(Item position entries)
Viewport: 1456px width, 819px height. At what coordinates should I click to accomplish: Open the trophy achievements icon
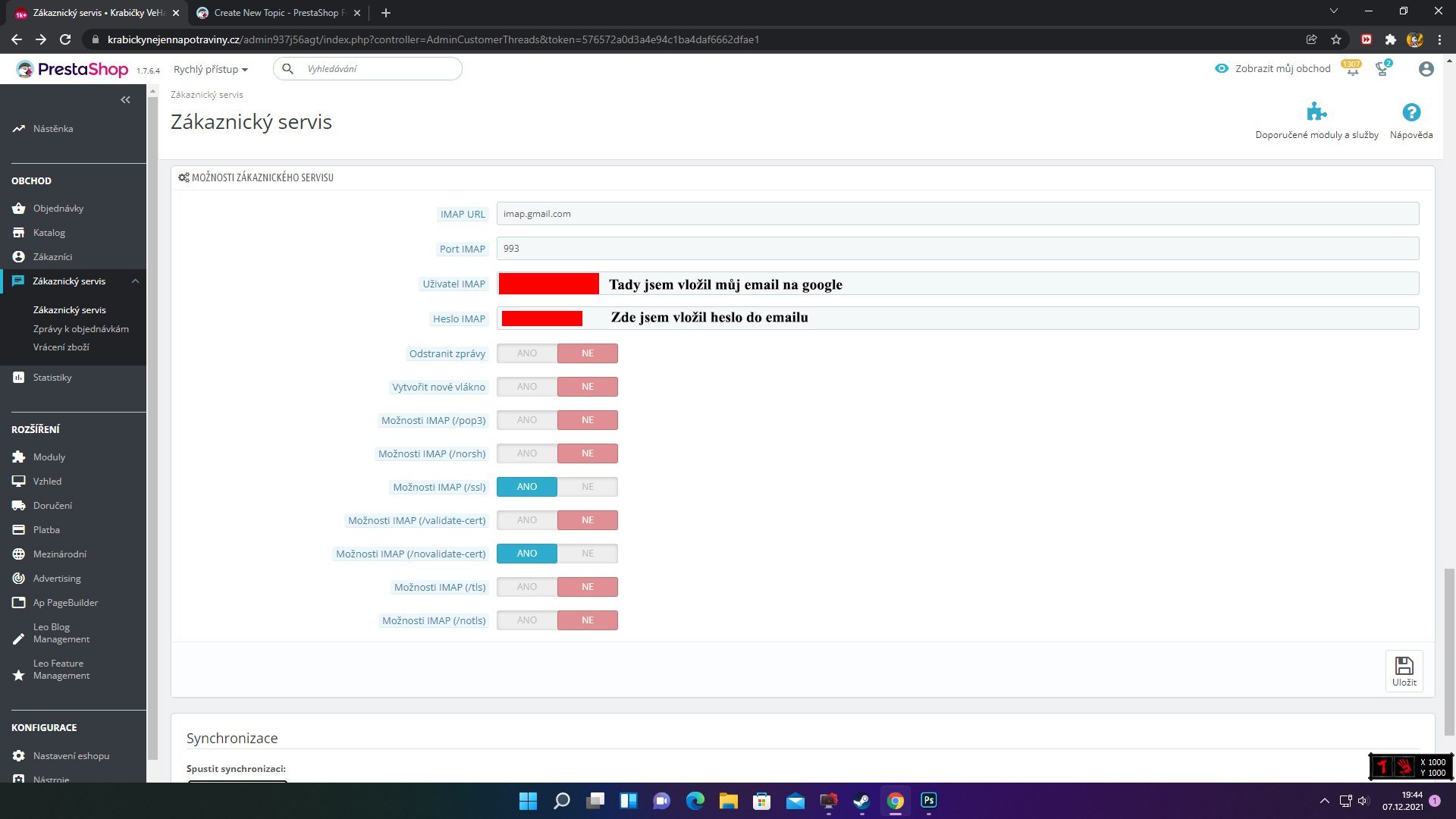(1382, 70)
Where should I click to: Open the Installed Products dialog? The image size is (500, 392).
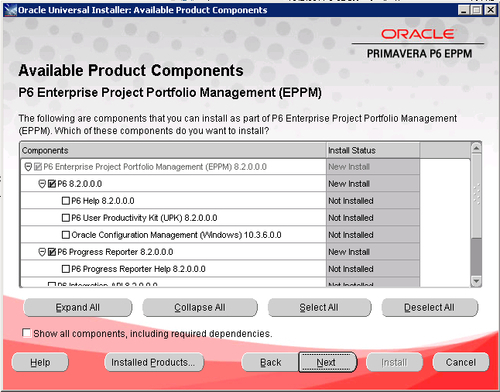point(154,362)
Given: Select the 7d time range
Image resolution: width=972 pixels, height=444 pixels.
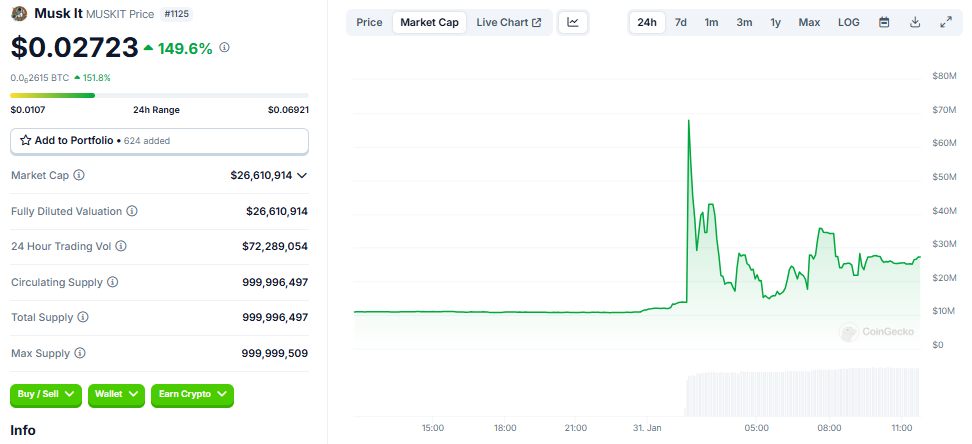Looking at the screenshot, I should (680, 22).
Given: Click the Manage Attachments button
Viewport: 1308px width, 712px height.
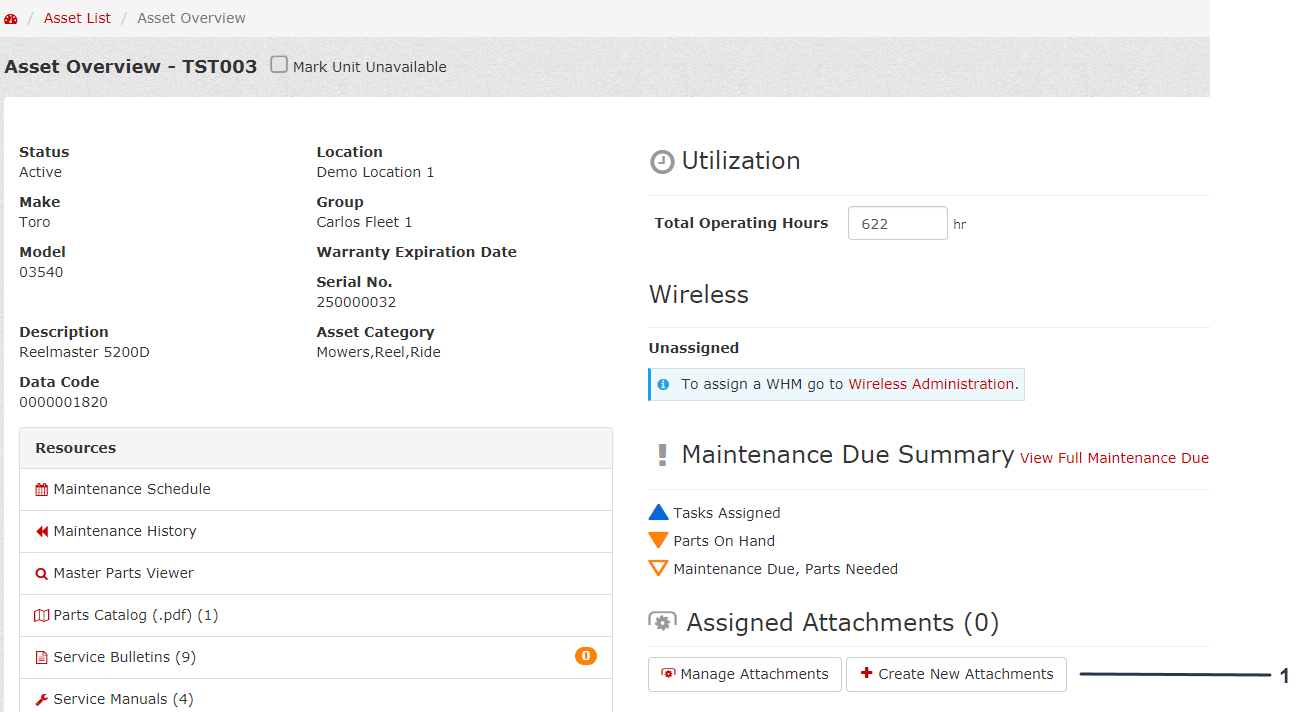Looking at the screenshot, I should (744, 674).
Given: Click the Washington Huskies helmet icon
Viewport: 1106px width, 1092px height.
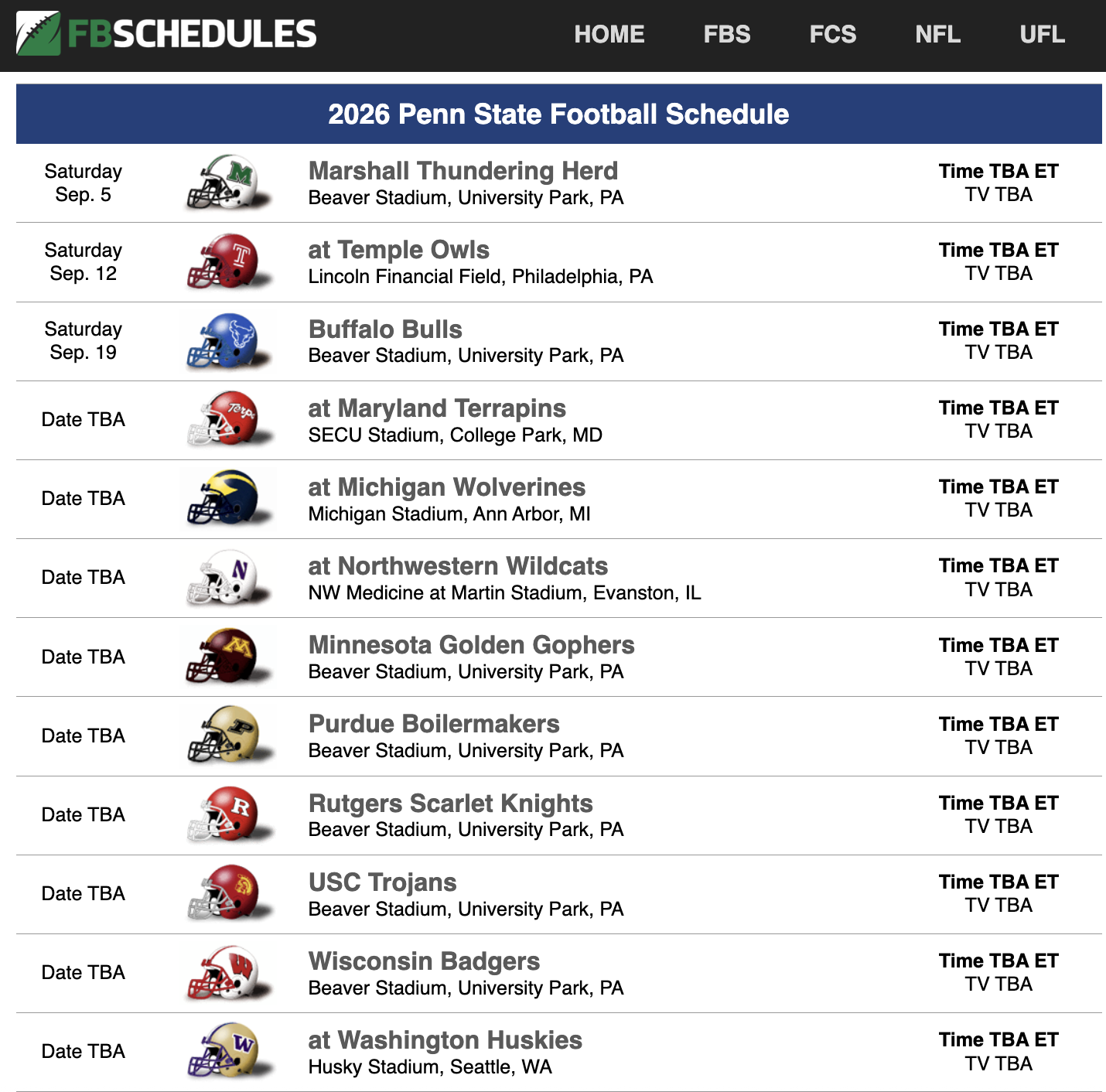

EXERCISE PROMPT:
Turn every line of the item position entries above into a numbered list. Skip any blank lines and leave the pictures out.

COMPLETE ANSWER:
1. Viewport: 1456px width, 819px height. At what coordinates should I click to accomplish: Open the trophy achievements icon
2. (1382, 70)
3. Where should I click to: Open the Installed Products dialog? The image size is (500, 392).
4. point(154,362)
5. Given: Select the 7d time range
6. Image resolution: width=972 pixels, height=444 pixels.
7. Looking at the screenshot, I should (680, 22).
8. Given: Click the Manage Attachments button
9. Viewport: 1308px width, 712px height.
10. Looking at the screenshot, I should (744, 674).
11. Given: Click the Washington Huskies helmet icon
12. Viewport: 1106px width, 1092px height.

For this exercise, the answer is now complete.